S. After Gordoni transformation, erythromycin resistant colonies were grown overnight at 37 ° C. in BHI broth. All cultures were back-diluted with CDM / CAA containing erythromycin until reaching stationary phase (OD ₆₅₀ = 0.45 after 1: 5 dilution with dH ₂ O) The optical density of each culture was monitored. Culture supernatants were prepared for SDS-PAGE and BH4XCRR was visualized by Western blot (FIG. 3). Samples were cultured from SPEX strains secreting BH4XCRR and processed to allow comparison of the production levels of these two expression systems. pLEX1.0: bh4xcrr transformation Complete BH4XCRR was detected in 8 of 10 Gordonii culture supernatants, and production in all transformants was enhanced compared to production in the SPEX strain (FIG. 3). Single pLEX1.0: bh4xcrr transformation A Gordoni culture was maintained and designated SRL44.
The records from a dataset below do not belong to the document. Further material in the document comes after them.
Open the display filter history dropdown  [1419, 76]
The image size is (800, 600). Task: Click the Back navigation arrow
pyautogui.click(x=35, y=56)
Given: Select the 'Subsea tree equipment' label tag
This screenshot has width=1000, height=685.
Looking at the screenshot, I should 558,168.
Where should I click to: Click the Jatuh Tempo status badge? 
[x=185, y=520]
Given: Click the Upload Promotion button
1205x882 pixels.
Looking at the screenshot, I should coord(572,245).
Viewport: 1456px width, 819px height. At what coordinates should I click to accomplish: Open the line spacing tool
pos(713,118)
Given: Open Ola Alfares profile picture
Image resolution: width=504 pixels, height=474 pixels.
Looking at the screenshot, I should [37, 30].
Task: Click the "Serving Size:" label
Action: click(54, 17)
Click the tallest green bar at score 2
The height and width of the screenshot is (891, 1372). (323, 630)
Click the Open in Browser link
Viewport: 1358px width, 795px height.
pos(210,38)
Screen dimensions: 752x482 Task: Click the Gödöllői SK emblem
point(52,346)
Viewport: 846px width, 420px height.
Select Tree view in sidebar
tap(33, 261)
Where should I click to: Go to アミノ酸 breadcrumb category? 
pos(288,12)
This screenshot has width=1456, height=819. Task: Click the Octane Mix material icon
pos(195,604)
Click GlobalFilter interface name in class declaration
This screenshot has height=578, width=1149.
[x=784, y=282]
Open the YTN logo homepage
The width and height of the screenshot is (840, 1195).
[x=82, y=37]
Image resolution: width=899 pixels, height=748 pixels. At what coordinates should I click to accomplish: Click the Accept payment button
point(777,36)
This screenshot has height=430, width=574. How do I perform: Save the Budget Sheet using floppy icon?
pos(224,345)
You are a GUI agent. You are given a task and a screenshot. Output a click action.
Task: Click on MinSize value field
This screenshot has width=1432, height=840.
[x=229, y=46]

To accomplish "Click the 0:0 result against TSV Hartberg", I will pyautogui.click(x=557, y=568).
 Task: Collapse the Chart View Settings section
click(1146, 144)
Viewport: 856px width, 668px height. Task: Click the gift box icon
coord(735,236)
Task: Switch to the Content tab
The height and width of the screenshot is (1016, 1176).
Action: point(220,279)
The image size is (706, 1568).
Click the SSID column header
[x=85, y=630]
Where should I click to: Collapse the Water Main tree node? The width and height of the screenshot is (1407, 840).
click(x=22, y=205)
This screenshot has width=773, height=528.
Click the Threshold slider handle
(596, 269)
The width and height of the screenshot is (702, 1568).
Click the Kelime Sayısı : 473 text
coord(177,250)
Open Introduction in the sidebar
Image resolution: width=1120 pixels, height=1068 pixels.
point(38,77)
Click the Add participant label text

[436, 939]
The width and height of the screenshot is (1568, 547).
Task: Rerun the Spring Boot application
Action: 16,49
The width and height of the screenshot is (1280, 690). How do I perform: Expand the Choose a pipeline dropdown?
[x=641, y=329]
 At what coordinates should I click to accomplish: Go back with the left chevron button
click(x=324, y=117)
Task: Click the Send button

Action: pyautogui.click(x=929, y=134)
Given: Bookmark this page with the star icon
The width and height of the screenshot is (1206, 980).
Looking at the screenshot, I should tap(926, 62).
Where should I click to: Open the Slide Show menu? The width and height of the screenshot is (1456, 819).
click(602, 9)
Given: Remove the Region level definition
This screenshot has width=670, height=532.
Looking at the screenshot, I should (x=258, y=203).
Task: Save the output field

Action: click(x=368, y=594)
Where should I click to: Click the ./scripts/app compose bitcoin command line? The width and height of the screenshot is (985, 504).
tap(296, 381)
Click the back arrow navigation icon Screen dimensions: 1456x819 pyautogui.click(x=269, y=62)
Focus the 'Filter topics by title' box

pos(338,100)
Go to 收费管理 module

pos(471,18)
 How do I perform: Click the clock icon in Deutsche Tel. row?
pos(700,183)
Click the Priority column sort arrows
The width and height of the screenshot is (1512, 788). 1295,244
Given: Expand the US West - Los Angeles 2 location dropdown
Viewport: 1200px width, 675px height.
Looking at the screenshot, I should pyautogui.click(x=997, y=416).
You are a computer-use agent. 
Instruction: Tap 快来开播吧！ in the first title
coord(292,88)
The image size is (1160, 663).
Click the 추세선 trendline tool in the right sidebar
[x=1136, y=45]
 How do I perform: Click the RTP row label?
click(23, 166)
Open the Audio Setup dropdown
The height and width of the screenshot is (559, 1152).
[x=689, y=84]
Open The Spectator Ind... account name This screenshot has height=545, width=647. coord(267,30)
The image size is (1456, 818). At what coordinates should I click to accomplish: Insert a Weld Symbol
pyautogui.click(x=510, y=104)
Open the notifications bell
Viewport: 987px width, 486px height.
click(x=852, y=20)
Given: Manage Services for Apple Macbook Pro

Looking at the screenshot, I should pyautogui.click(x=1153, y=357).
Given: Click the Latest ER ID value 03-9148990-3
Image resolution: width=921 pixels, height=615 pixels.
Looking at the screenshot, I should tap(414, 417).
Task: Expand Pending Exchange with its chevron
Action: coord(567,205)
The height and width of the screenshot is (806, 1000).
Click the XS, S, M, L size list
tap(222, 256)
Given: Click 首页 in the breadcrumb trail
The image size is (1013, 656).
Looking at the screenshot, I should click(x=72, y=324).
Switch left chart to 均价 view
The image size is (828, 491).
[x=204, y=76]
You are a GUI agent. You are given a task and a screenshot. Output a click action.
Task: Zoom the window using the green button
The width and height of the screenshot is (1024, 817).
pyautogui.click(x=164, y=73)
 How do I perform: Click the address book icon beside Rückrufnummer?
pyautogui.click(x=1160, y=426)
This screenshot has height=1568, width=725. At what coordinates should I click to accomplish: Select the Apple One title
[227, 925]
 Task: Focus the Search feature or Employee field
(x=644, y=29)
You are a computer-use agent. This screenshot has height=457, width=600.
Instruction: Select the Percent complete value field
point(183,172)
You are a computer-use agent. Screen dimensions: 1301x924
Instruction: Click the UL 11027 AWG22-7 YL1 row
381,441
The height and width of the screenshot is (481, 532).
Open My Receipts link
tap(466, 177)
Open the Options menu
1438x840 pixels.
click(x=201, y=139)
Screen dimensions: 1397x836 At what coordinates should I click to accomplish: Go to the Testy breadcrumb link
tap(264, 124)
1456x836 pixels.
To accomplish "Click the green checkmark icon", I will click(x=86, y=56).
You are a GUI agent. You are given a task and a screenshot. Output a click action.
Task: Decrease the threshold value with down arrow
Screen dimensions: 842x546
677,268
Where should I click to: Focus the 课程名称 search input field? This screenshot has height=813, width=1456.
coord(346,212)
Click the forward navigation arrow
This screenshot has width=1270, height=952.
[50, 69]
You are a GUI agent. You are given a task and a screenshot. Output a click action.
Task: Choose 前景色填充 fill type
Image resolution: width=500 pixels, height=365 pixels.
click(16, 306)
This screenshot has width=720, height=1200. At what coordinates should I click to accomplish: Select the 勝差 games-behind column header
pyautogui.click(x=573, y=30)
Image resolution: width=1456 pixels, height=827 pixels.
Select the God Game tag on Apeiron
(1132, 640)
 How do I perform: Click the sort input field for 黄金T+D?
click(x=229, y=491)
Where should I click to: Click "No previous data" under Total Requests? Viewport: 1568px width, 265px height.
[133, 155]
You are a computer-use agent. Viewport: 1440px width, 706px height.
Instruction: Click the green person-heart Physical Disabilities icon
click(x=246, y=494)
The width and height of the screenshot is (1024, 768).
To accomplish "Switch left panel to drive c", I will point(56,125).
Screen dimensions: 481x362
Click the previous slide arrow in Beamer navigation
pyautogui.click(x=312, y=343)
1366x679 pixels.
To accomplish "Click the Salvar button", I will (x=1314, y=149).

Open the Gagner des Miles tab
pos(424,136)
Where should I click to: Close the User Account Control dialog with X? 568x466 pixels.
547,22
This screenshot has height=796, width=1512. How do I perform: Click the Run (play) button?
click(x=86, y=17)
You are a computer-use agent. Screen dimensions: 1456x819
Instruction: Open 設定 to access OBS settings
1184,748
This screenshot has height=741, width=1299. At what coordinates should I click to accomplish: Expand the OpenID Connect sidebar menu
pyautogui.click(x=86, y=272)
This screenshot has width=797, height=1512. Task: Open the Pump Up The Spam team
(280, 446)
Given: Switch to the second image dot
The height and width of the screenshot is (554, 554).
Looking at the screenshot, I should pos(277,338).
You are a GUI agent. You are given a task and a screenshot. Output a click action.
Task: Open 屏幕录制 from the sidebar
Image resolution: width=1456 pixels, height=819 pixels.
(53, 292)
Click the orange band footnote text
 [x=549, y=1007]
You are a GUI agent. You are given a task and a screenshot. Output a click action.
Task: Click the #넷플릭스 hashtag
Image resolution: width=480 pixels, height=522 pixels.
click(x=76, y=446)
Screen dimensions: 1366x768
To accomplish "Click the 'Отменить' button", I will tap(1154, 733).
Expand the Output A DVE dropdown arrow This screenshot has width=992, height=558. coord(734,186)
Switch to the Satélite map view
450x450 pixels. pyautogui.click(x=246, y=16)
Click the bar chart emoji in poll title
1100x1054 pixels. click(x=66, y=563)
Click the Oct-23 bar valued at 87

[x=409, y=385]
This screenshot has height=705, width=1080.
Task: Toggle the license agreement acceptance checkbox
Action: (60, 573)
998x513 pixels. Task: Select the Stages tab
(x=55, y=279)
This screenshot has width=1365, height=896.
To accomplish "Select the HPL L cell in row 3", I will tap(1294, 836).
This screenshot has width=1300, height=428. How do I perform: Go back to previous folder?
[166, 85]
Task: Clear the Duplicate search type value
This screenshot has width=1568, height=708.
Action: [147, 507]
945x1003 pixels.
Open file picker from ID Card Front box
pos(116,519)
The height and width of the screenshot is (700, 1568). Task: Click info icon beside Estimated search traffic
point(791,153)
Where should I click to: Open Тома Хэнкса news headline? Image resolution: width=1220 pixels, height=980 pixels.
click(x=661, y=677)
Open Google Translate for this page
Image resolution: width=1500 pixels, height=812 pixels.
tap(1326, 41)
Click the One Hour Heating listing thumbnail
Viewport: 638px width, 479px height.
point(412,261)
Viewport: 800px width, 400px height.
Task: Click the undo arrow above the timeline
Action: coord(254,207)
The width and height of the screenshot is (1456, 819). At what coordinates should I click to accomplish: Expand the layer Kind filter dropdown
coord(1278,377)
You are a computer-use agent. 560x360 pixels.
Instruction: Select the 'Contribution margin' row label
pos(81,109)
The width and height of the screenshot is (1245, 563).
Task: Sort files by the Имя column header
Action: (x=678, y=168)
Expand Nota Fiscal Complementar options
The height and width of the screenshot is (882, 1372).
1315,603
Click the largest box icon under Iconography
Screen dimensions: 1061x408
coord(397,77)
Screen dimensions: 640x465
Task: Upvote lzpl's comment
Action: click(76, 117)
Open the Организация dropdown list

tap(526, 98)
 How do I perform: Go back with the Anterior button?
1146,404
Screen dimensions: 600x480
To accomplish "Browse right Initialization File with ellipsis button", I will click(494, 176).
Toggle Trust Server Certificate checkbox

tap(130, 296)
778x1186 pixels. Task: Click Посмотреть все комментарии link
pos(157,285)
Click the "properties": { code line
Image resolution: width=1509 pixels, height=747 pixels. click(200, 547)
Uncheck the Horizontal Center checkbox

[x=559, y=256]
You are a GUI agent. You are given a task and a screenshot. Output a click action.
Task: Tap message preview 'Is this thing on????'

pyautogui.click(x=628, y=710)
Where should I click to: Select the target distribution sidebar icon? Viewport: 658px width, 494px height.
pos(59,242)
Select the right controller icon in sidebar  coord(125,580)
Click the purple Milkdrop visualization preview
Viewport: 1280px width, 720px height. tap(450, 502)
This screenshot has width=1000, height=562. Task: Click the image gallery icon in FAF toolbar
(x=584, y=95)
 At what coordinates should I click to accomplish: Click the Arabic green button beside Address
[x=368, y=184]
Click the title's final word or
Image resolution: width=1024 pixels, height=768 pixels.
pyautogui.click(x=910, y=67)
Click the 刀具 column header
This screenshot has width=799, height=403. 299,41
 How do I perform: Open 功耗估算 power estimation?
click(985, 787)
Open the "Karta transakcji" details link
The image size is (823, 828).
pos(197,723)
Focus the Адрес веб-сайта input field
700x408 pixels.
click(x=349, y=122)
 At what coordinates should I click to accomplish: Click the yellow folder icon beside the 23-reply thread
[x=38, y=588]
  BH4XCRR could be readily detected in the culture supernatant using a Western blot probed with mAb 10F5, but the enzyme-linked immunosorbent assay (ELISA) was used to determine the BH4XCRR concentration in the culture supernatant. A number of approaches for quantification have been unsuccessful. Alternatively, Western blots were used to compare the BH4XCRR band intensity in the SRL44 culture supernatant with that of serially diluted, previously purified, BH4XCRR produced by the SPEX system (FIG. 4). Band intensities were quantified using densitometry, and a regression line was calculated from the values. From this evaluation, it was determined that BH4XCRR was secreted into the medium at a concentration of 10 mg / L by SRL44.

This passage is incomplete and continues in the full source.